No news is exactly that today — no news — as the athletic directors of the 11 MAAC institutions met on a conference call to discuss league issues.
According to Ken Taylor, director of ice hockey and special events for the MAAC, there was “no formal approval of anything, just discussion.” Thus the league office is staying tight-lipped on the issues.
It is widely expected that the major issue on the agenda was the controversial “start-of-season” legislation that the MAAC filed. If approved entirely by the NCAA, the legislation would limit the length of the college hockey season, creating a firm date that teams can both start practicing and start playing games.
The start-of-season legislation raised a major stir among the other four major conferences, and the MAAC continued to receive a lot of heat at the annual American Hockey Coaches Association convention last month in Naples, Fla.
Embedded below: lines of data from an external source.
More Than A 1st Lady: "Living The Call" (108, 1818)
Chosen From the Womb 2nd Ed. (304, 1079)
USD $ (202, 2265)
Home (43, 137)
Even though the legislation has already been approved by the NCAA’s Management Council, and will up for a final vote in October, the MAAC has discussed alternate plans for the legislation.
“[The MAAC is] working on a compromise and is looking for common ground,” said Taylor.
It was also expected that the ADs would discuss the potential membership of Niagara, a full-time member of the MAAC, currently playing hockey in the CHA. Taylor declined to comment on the issue.
Taylor would say that the dates for 2002 MAAC Final Four were discussed, and the league has decided to play the championship game either Saturday, March 16 or Sunday, March 17, depending on which day would result in better television coverage. The tournament will be hosted by Holy Cross in Worcester, Mass., hosts of the inaugural tournament in 1999. The league quarterfinals will remain a single-game elimination and will be played at campus sites on Saturday, March 9.